◆ **INFORMATION SUPPLIED**:
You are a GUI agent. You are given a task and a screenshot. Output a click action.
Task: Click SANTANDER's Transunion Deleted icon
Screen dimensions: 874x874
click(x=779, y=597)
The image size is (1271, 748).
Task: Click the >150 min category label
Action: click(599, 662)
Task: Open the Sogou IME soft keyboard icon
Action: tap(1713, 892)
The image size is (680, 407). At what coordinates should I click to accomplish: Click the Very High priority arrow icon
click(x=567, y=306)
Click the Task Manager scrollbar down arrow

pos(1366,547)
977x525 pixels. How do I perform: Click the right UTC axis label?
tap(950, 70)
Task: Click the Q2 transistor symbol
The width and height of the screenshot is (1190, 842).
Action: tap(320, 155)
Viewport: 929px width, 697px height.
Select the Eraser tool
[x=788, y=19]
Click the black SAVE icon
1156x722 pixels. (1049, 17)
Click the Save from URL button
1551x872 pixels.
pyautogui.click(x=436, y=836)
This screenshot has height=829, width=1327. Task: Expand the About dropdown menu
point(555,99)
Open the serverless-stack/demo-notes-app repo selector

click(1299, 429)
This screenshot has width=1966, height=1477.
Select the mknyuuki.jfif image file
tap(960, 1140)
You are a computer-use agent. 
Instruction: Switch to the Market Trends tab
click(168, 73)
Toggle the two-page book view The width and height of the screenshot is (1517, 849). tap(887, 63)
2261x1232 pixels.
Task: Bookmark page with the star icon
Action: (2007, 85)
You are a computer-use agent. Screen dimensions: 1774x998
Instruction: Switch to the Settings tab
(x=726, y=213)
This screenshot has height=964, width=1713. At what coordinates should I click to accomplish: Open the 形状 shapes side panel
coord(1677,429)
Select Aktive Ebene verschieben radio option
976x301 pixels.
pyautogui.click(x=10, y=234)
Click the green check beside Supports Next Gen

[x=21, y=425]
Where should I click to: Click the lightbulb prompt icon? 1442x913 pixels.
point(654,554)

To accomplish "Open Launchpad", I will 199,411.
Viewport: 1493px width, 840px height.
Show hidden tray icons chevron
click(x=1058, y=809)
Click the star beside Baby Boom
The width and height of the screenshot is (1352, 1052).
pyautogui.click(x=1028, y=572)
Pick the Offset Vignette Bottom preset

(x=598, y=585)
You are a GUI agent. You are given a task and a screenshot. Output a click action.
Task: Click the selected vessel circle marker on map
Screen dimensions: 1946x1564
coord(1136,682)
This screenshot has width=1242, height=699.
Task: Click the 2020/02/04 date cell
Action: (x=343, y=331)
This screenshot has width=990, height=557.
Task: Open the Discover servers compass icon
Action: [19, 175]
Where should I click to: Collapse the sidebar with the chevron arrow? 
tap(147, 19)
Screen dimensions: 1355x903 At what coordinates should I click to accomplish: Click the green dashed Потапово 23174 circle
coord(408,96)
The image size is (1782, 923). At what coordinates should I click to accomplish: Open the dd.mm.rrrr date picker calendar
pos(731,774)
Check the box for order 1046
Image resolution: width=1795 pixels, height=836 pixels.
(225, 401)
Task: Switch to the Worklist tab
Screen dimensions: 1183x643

◆ **THE PROBLEM**:
In your response, reproduce the records exactly, every one.

◆ **FINAL ANSWER**:
You are a GUI agent. You are given a task and a screenshot. Output a click action.
Task: Click SANTANDER's Transunion Deleted icon
Screen dimensions: 874x874
click(x=779, y=597)
The image size is (1271, 748).
Task: Click the >150 min category label
Action: click(599, 662)
Task: Open the Sogou IME soft keyboard icon
Action: tap(1713, 892)
The image size is (680, 407). At what coordinates should I click to accomplish: Click the Very High priority arrow icon
click(x=567, y=306)
Click the Task Manager scrollbar down arrow

pos(1366,547)
977x525 pixels. How do I perform: Click the right UTC axis label?
tap(950, 70)
Task: Click the Q2 transistor symbol
The width and height of the screenshot is (1190, 842).
Action: tap(320, 155)
Viewport: 929px width, 697px height.
Select the Eraser tool
[x=788, y=19]
Click the black SAVE icon
1156x722 pixels. (1049, 17)
Click the Save from URL button
1551x872 pixels.
pyautogui.click(x=436, y=836)
This screenshot has height=829, width=1327. Task: Expand the About dropdown menu
point(555,99)
Open the serverless-stack/demo-notes-app repo selector

click(1299, 429)
This screenshot has width=1966, height=1477.
Select the mknyuuki.jfif image file
tap(960, 1140)
You are a computer-use agent. 
Instruction: Switch to the Market Trends tab
click(168, 73)
Toggle the two-page book view The width and height of the screenshot is (1517, 849). tap(887, 63)
2261x1232 pixels.
Task: Bookmark page with the star icon
Action: (2007, 85)
You are a computer-use agent. Screen dimensions: 1774x998
Instruction: Switch to the Settings tab
(x=726, y=213)
This screenshot has height=964, width=1713. At what coordinates should I click to accomplish: Open the 形状 shapes side panel
coord(1677,429)
Select Aktive Ebene verschieben radio option
976x301 pixels.
pyautogui.click(x=10, y=234)
Click the green check beside Supports Next Gen

[x=21, y=425]
Where should I click to: Click the lightbulb prompt icon? 1442x913 pixels.
point(654,554)

To accomplish "Open Launchpad", I will 199,411.
Viewport: 1493px width, 840px height.
Show hidden tray icons chevron
click(x=1058, y=809)
Click the star beside Baby Boom
The width and height of the screenshot is (1352, 1052).
pyautogui.click(x=1028, y=572)
Pick the Offset Vignette Bottom preset

(x=598, y=585)
You are a GUI agent. You are given a task and a screenshot. Output a click action.
Task: Click the selected vessel circle marker on map
Screen dimensions: 1946x1564
coord(1136,682)
This screenshot has width=1242, height=699.
Task: Click the 2020/02/04 date cell
Action: (x=343, y=331)
This screenshot has width=990, height=557.
Task: Open the Discover servers compass icon
Action: [19, 175]
Where should I click to: Collapse the sidebar with the chevron arrow? 
tap(147, 19)
Screen dimensions: 1355x903 At what coordinates should I click to accomplish: Click the green dashed Потапово 23174 circle
coord(408,96)
The image size is (1782, 923). At what coordinates should I click to accomplish: Open the dd.mm.rrrr date picker calendar
pos(731,774)
Check the box for order 1046
Image resolution: width=1795 pixels, height=836 pixels.
(225, 401)
Task: Switch to the Worklist tab
Screen dimensions: 1183x643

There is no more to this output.